--- Problem 1 ---
Answer these questions using the text on workforce nationalization:
(a) On what workforce does the initiative aim to reduce a country's dependency?
(b) Which group of countries does the text say faces the challenge of establishing a skilled native-born workforce?
(c) What six names for the governments' human resources development strategies does the text list?
--- Problem 2 ---
Summarize the text on workforce nationalization in two sentences.
--- Problem 3 ---
Write the next part of the text on workforce nationalization, continuing from its final sentence.

--- Selected text ---
= Workforce nationalization =

Type of government initiative

Workforce nationalization is a government initiative that can be described as the recruitment and employee development to encourage or often require the employment of native-born population in certain jobs or industry sectors, thus reducing a country‘s dependency on an expatriate workforce. These efforts have been defined as a multi-level process through which reliance on the expatriate workforce is reduced and native-born population is prepared to take up jobs performed by expatriates. Such preparation enables native-born employees to perform their jobs equally as well as, if not better than, expatriates in the shortest possible period.

Establishing a skilled native-born workforce is one of the most critical challenges facing countries of the Gulf Cooperation Council (GCC) from an economic security and a social inclusion perspective. Integration of skilled native-born workforce and reduction of dependence on the expatriate workers has been on the top of agendas of the GCC states. Furthermore, continued economic growth and industrial diversification demand a qualified and competent local workforce. With a growing population of young nationals graduating every year, there is an urgent need to integrate them into the job market especially in the private sector to strike the right balance in representing local talent in the workforce. To meet those challenges, governments adopted human resources development strategies (also known as Bahrainization, Emiratisation, Kuwaitization, Omanization, Qatarization, and Saudization) that target the employment of native-born workforce through various incentives, regulations, policies, educational reforms, and economic diversification plans.

--- Interface element records ---
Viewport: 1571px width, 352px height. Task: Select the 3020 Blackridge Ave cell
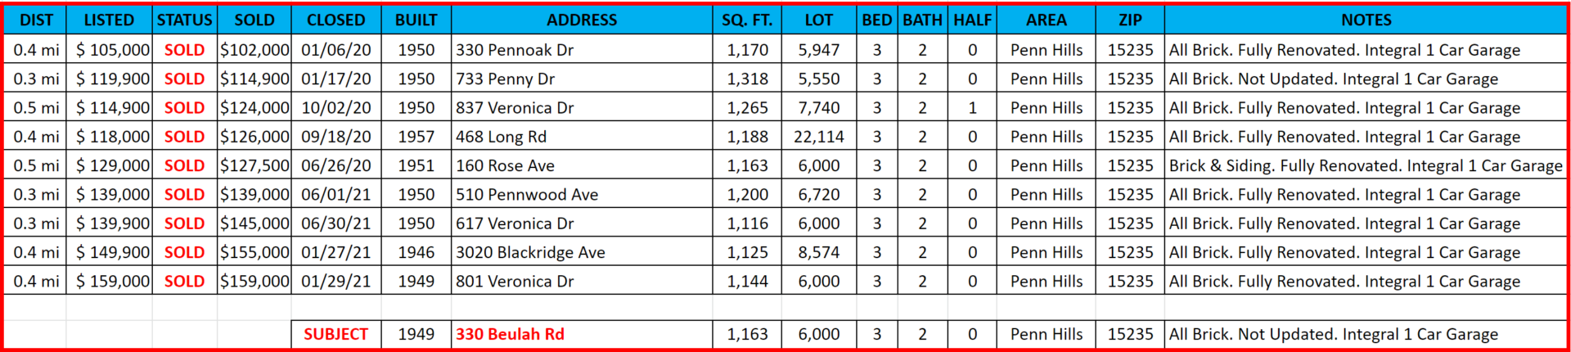(582, 252)
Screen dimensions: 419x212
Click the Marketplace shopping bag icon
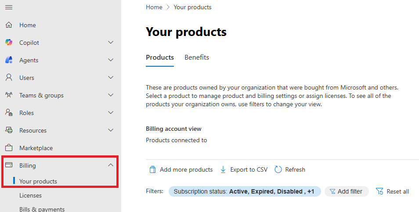click(x=9, y=148)
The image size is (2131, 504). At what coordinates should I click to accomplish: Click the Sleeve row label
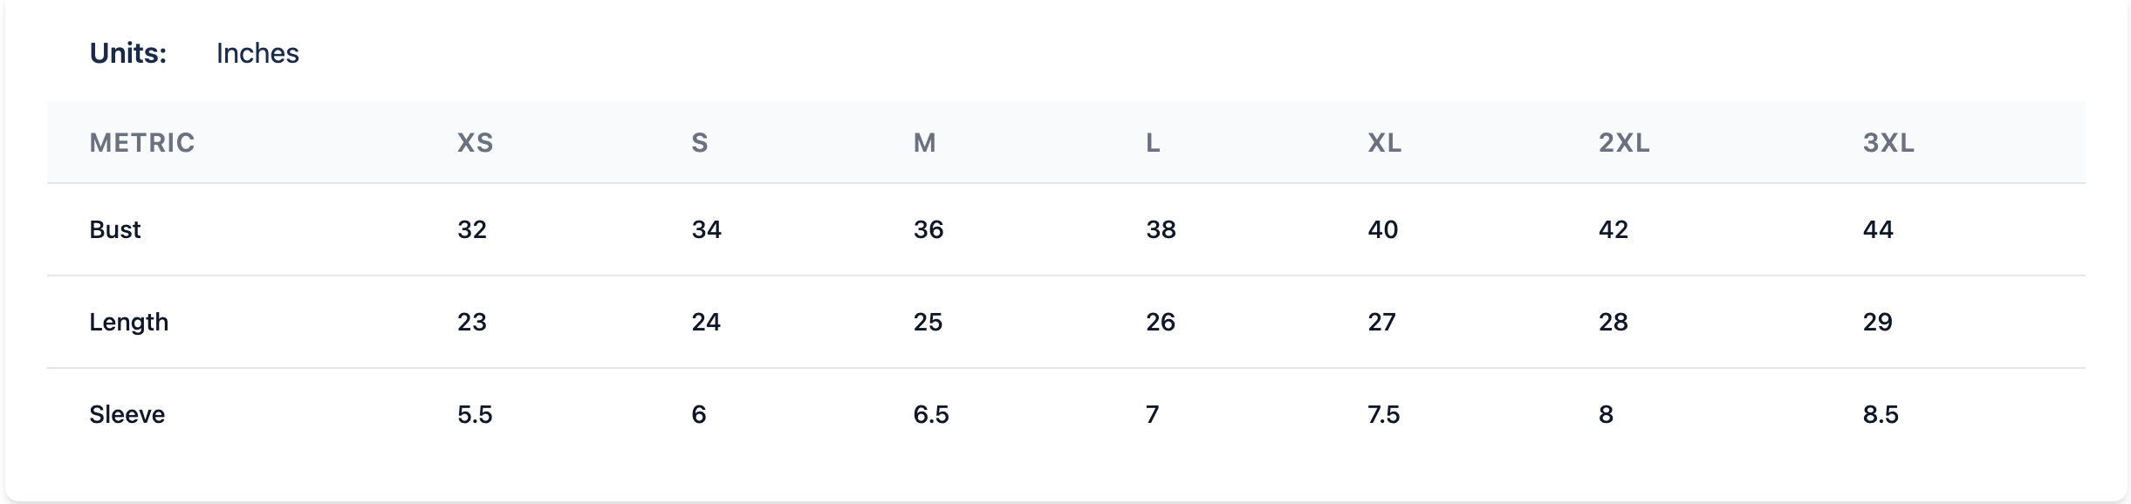point(127,414)
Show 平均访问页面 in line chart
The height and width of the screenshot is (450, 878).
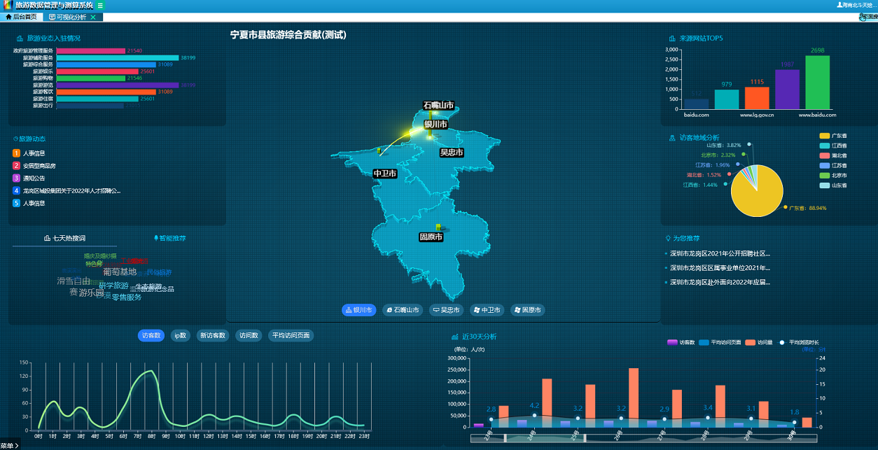click(x=291, y=336)
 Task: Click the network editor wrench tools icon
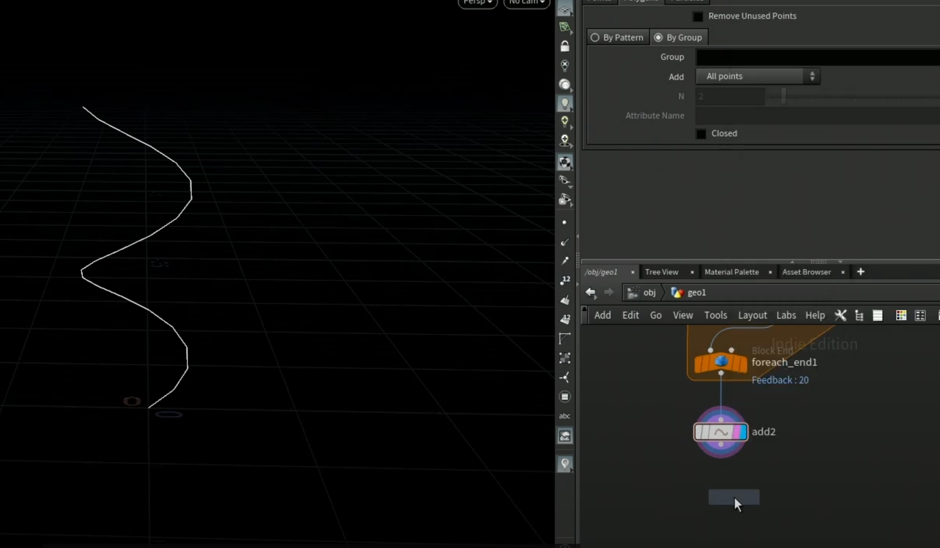[x=840, y=315]
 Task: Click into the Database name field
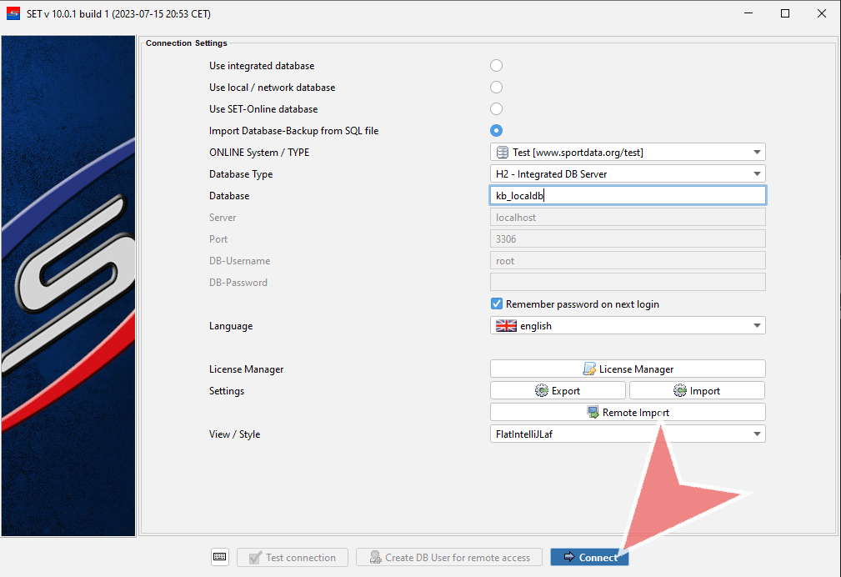pos(627,196)
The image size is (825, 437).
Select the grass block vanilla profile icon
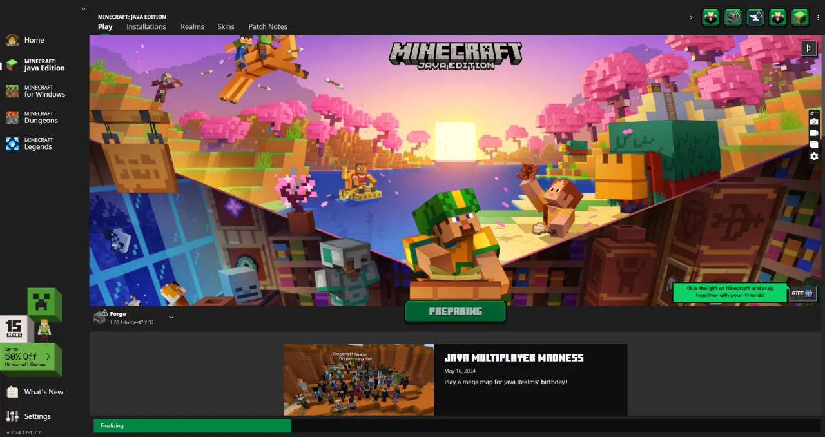pos(800,17)
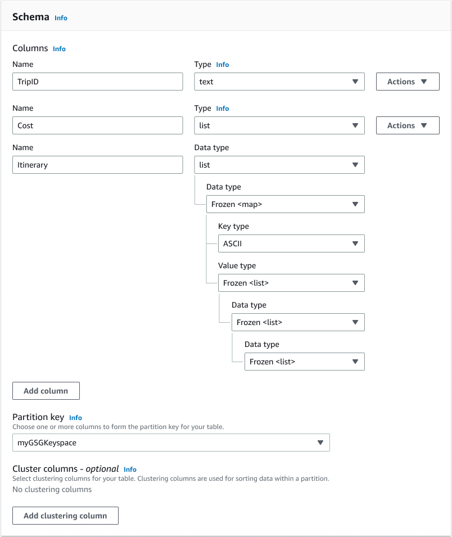This screenshot has height=537, width=452.
Task: Open the deepest nested Frozen <list> dropdown
Action: tap(304, 362)

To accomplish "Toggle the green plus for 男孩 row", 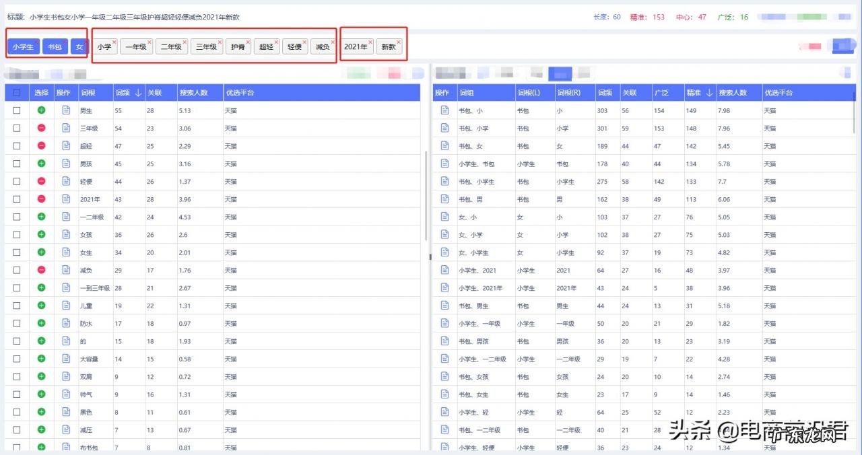I will 41,164.
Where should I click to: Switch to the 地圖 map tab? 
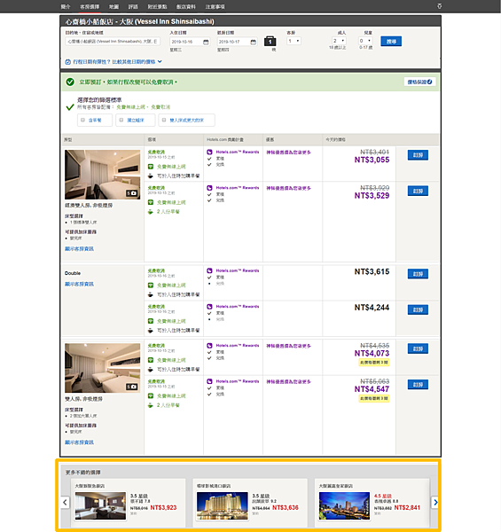[x=114, y=6]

--- Exercise output 1 ---
(a) An expatriate workforce.
(b) The countries of the Gulf Cooperation Council (GCC).
(c) Bahrainization, Emiratisation, Kuwaitization, Omanization, Qatarization, and Saudization.

--- Exercise output 2 ---
Workforce nationalization is a government initiative that encourages or requires the employment of the native-born population in certain jobs or sectors, preparing them to take over work done by expatriates and reducing reliance on an expatriate workforce. Building a skilled native-born workforce is a critical challenge for the Gulf Cooperation Council states, whose governments have adopted human resources development strategies that use incentives, regulations, policies, educational reforms, and economic diversification plans to employ nationals.

--- Exercise output 3 ---
Some forward-thinking organizations realized the benefit of workforce nationalization early on. . GCC states mandated their respective ministries of labor to establish employment quotas for different sectors to employ native-born workers. Failing to achieve these quotas can result in penalties and not being able to win government projects for example. There are different local bodies that are in place and are being set up to provide career advice, coaching, training and development mostly for recent graduates in order to accelerate their careers in the private sector. Each country has set its own nationalization quota focusing predominantly on banks, insurance firms, and commercial companies. Enforcing workforce nationalization in the GCC led to most of the business contracts or agreements with major companies outlining legal requirements for “Workforce Nationalization”, “Local Content”, “Localization” or “Technology and Knowledge Transfer”.

Most of the efforts to enforce workforce nationalization have had mixed success thus far in their sustained implementation for a variety of reasons. According to Ms Randa Bahsoun, Partner – People & Organization Practice, PwC, the Middle East four main challenges in the workforce nationalization, “Balancing workforce nationalization efforts while leveraging experienced expatriate talent; public pressure to reduce local unemployment especially in the backdrop of low oil prices; skill shortages and increased global competition; and integration of women and millennials into the workforce at middle senior management levels.” Another level of challenges stems from the fact that there is little to no systematic approach or framework to dealing with challenges arising from the need for workforce nationalization. Rare and few points of view on the topic of workforce nationalization come from specialized advisories and thought leaders in this space such as Agile Dynamics "Workforce nationalization framework".

A report from Kasim Randeree, senior researcher at the University of Oxford, notes that the GCC states have all “become reliant on migrant workers” in recent decades, with Qatar and the UAE “at the extremity of the situation”. In ‘Workforce Nationalization in the Gulf Cooperation Council States’, he also notes that while much has been written and said on the reasons why these states are looking to nationalize their workforce, “only a limited body of knowledge exists to guide and shape the success of such schemes”. The need for a reliable workforce nationalization framework based on proven business practices is critical now more than ever.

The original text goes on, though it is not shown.